N.G.: Bien sûr, même s’il ya malgré tout un niveau en dessous duquel il ne faut pas tomber. La vraie difficulté est de pouvoir assurer la présence d’une grosse équipe, avec beaucoup d’acteurs sur le plateau.
B.T.: Si je regarde l’ensemble des metteurs en scène que tu as invités (la liste est impressionnante), on remarque un champ très ouvert, avec des esthétiques très différentes, voire antinomiques. Ce n’est plus seulement une constellation, c’est plutôt une vraie voûte étoilée. Le point commun, au fond, c’est qu’ils sont venus au Théâtre de la Cité Internationale au moment où ils démarraient — après leur premiers débuts et avant une reconnaissance plus large.
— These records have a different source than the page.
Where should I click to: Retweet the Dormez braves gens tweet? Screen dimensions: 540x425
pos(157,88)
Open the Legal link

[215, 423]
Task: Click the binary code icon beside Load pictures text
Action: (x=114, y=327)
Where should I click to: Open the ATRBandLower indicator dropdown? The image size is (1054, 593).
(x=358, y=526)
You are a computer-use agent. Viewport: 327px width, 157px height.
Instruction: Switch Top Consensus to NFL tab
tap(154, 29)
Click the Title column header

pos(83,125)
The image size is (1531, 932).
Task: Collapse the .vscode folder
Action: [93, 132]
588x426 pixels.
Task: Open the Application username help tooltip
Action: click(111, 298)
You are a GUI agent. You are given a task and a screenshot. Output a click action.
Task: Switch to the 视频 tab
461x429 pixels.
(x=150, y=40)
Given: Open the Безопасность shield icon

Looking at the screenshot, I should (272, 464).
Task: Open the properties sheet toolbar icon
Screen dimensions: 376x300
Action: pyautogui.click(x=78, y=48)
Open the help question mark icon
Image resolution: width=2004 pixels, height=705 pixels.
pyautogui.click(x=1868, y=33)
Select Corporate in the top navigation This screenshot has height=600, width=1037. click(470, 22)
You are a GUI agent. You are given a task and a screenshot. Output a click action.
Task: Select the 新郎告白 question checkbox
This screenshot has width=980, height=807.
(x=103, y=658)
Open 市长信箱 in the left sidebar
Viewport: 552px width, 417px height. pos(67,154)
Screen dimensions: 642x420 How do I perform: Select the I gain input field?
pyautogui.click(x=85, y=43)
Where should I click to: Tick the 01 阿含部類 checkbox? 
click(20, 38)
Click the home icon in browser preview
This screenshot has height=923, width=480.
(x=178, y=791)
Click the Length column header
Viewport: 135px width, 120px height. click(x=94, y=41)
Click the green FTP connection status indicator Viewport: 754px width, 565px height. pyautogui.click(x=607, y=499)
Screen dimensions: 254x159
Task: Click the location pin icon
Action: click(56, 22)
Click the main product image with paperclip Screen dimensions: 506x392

N.G.: Oui, c’est vrai, même si je n’ai jamais posé les choses en ces termes : « je choisis cette compagnie parce qu’elle débute ». Le vrai critère de mes choix tient dans cette attention aux formes singulières et innovantes. Cette politique de choix s’explique aussi par la position du théâtre de la Cité. Même si c’est un peu ma pente naturelle, je m’interdis de couvrir le champ, de la façon la plus large et la plus éclectique possible — ce serait intenable dans le paysage parisien. Du coup, je ne privilégie pas le rapport au texte, qu’il soit du répertoire ou contemporain. Au fond, ce que j’aime, c’est le théâtre qui s’ouvre, se mélange aux autres formes artistiques et qui se trouve transformé par ces rencontres inattendues avec la musique, la danse, la vidéo ou les arts plastiques. Par ailleurs je m’intéresse beaucoup à la danse
qui s’ose aux mots… aux spectacles inclassables,
B.T.: Quand on parle des débuts d’une compagnie, vient nécessairement la question de la fidélité…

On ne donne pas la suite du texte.